Rezension zu Film und Psychoanalyse

RISS. Zeitschrift für Psychoanalyse

Rezension von Prof. Dr. Karl-Josef Pazzini

Filme als Oberflächenphänomene einer kulturellen Tiefenschicht:
Parfen Laszig schreibt: »In Strange Days werden wir Zeuge verschiedenster Formen von ›Koppelungs-Schleifen‹. Wir werden Zu-Schauer einer Gesellschaft im Umbruch, eine urbanen Kultur der Entgrenzung, die durch Reiz- und Affektüberflutung, mangelnde Impulssteue-rung, sowie Realitäts- und Identitätsdiffusion gezeichnet ist und mit Voyeurismus, Exhibitionismus, Fetischismus, Sucht, Paranoia und verschiedensten Formen von Gewalt in zwanghaf-ter Kontrolle reagiert.«(S. 43). Film als Koppelungs-Schleife nicht als kompakter Gegenstand, der entweder dem Inhalt nach ohne Rücksicht auf die Form, als performativer Ereignis bildet, das ist die interessante Einsicht, die im Buch sich in vielen Beiträgen durchsetzt. Dieser Idee bin ich bei der Rezension gefolgt.

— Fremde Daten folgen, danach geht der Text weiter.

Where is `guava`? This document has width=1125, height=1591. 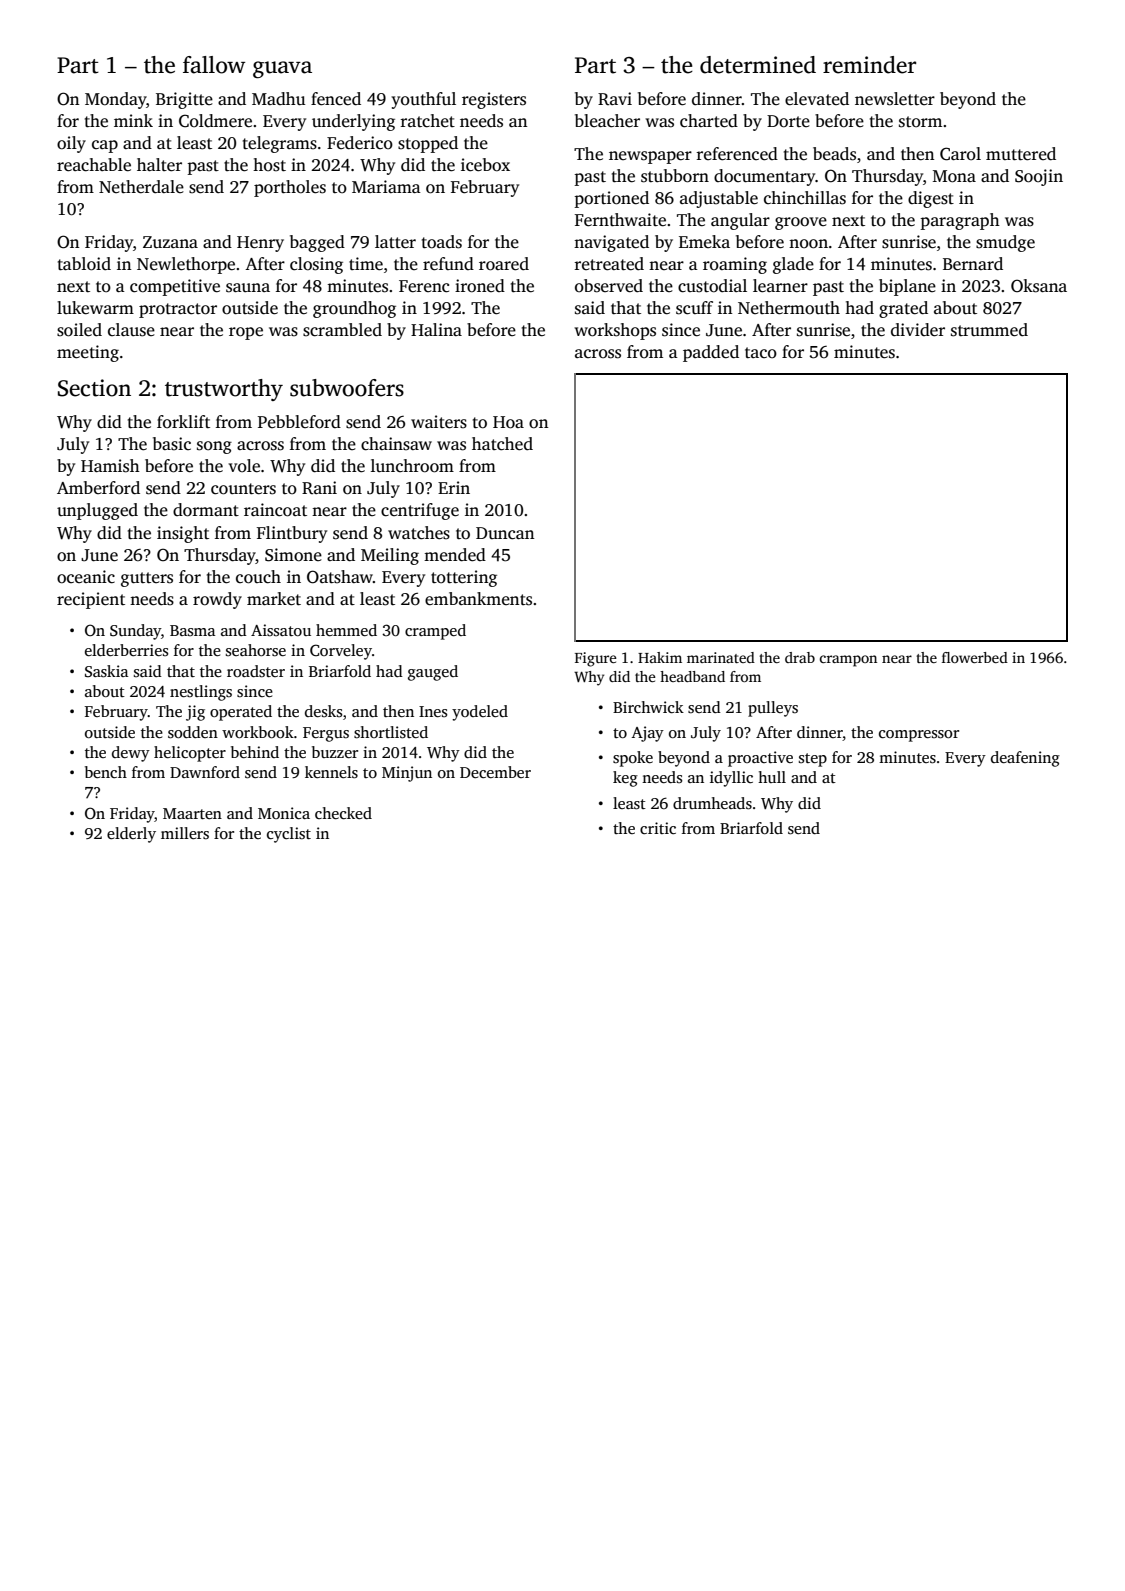
guava is located at coordinates (282, 69).
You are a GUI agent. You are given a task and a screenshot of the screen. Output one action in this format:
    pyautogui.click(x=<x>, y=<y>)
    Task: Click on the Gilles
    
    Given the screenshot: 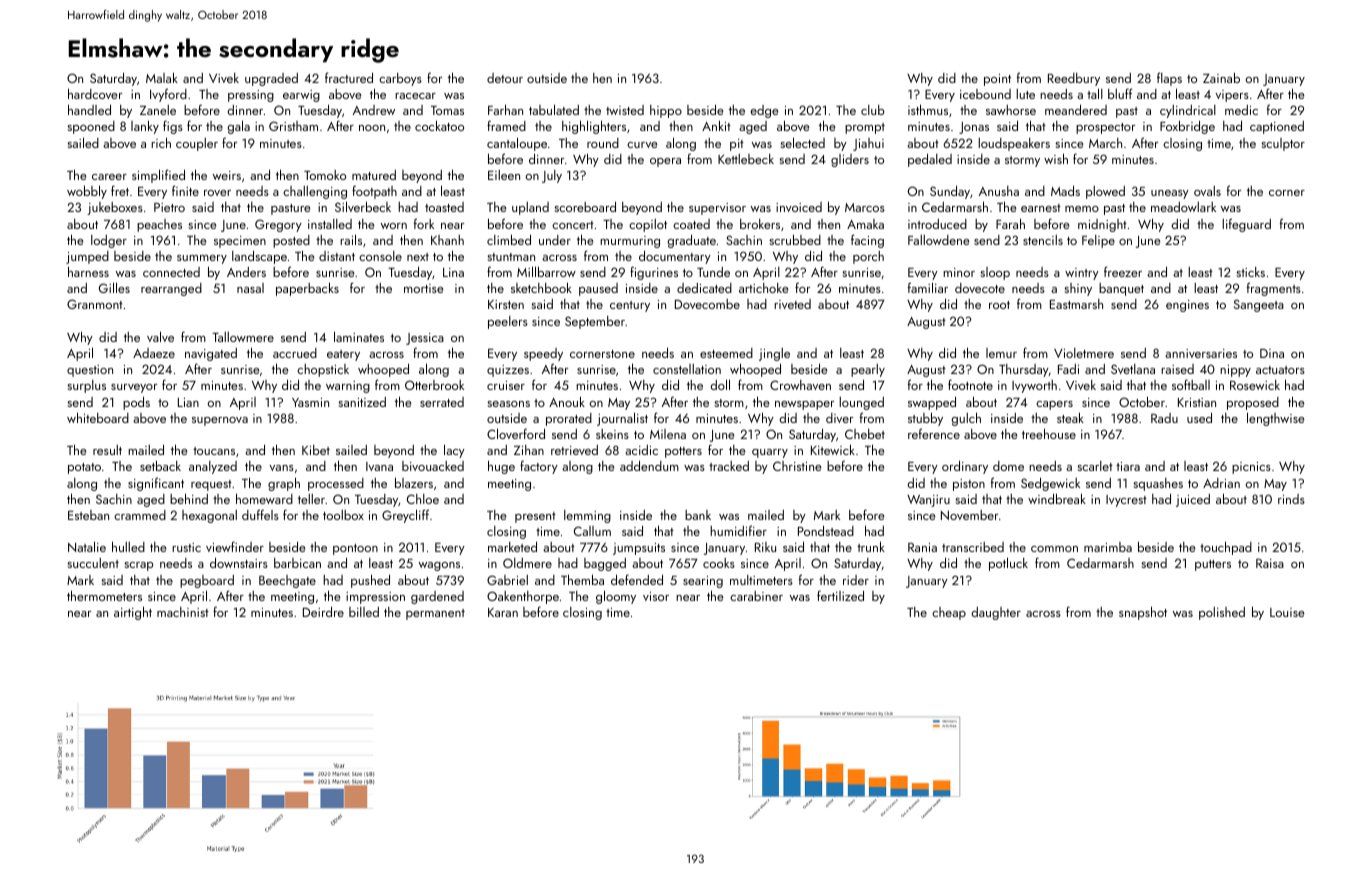 What is the action you would take?
    pyautogui.click(x=114, y=287)
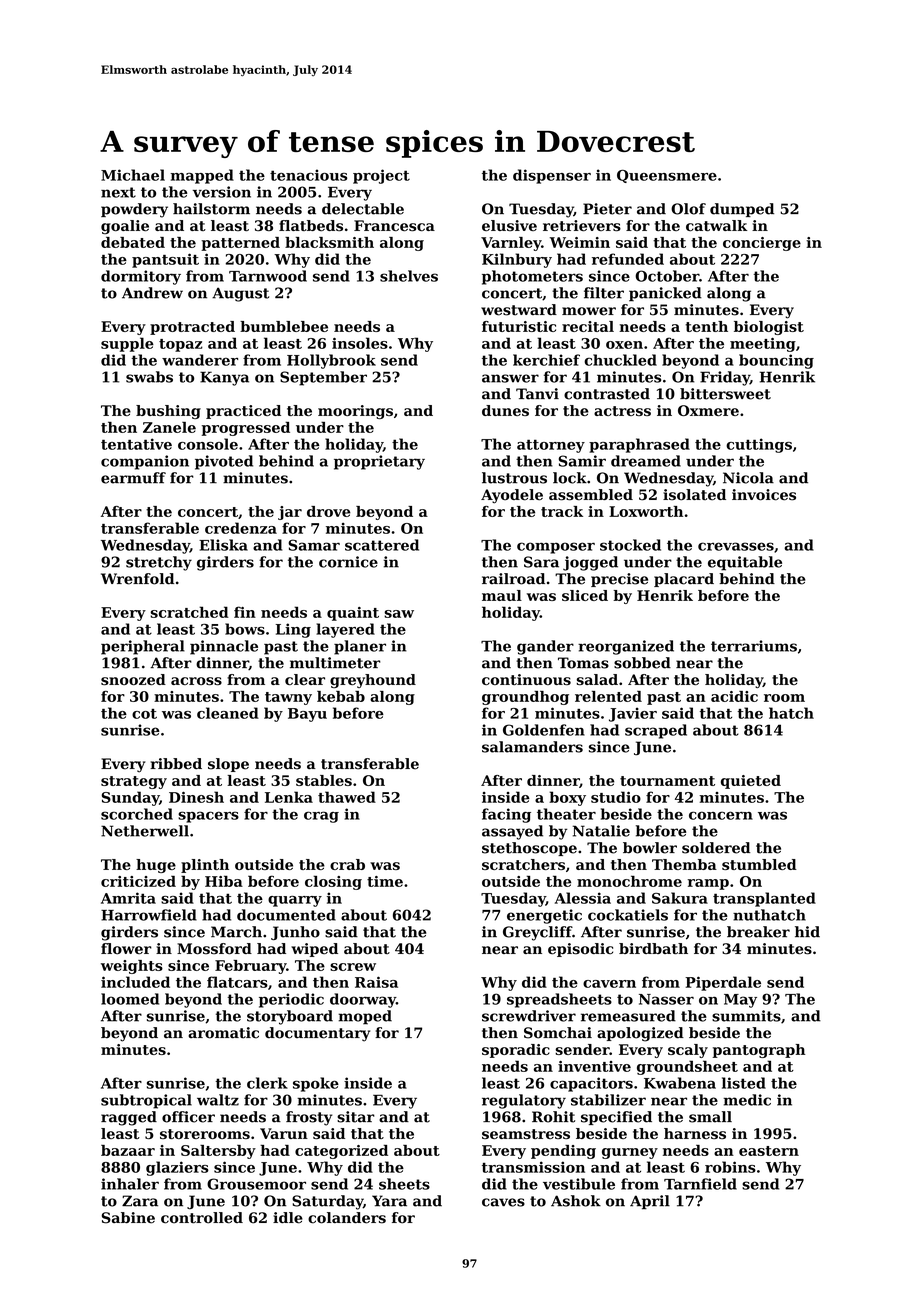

Die beiden Herausgeber fassen Filme als Oberflächenphänomene einer kulturellen Tiefenschicht auf und kommen nicht unverändert aus den erwähnten Rückkoppelungsschleifen heraus – wohl auch zu lesen als eine Variation über ein zu veränderndes Übertragungskonzept.
In Buch sind elf Autoren versammelt, die versuchen, mit psychoanalytischem Wissen und Können, aus den Schleifen durch Übersetzung ins Schreiben herauszutreten, aber so, dass die meisten nicht die Illusion erzeugen, dass diese Übertragung wieder zu beseitigen wäre, sondern sie geben sie in den gelungenen Fällen in ein anderes Medium verwandelt an die Leser weiter, so dass diese mit neuer Neugier an die besprochenen Filme bzw. an Filme überhaupt herantreten können – wohl nicht nur an Filme. In den meisten Beiträgen gelingt es, etwas vom dauernden Einfall der Bilder so vor sich zu bringen, dass man damit arbeiten kann. Es werden keine Einbahnstraßen von der Psychoanalyse zum Film hin beschritten, sondern es gelingt immer wieder, deutlich zu machen, dass der Durchlauf der Filme durch die Analytiker und deren Theorien mit hoher Wahrscheinlichkeit nachträglich die Aufmerksamkeit für die Analysanden verändert – auch für die, die am nächsten Tag kommen.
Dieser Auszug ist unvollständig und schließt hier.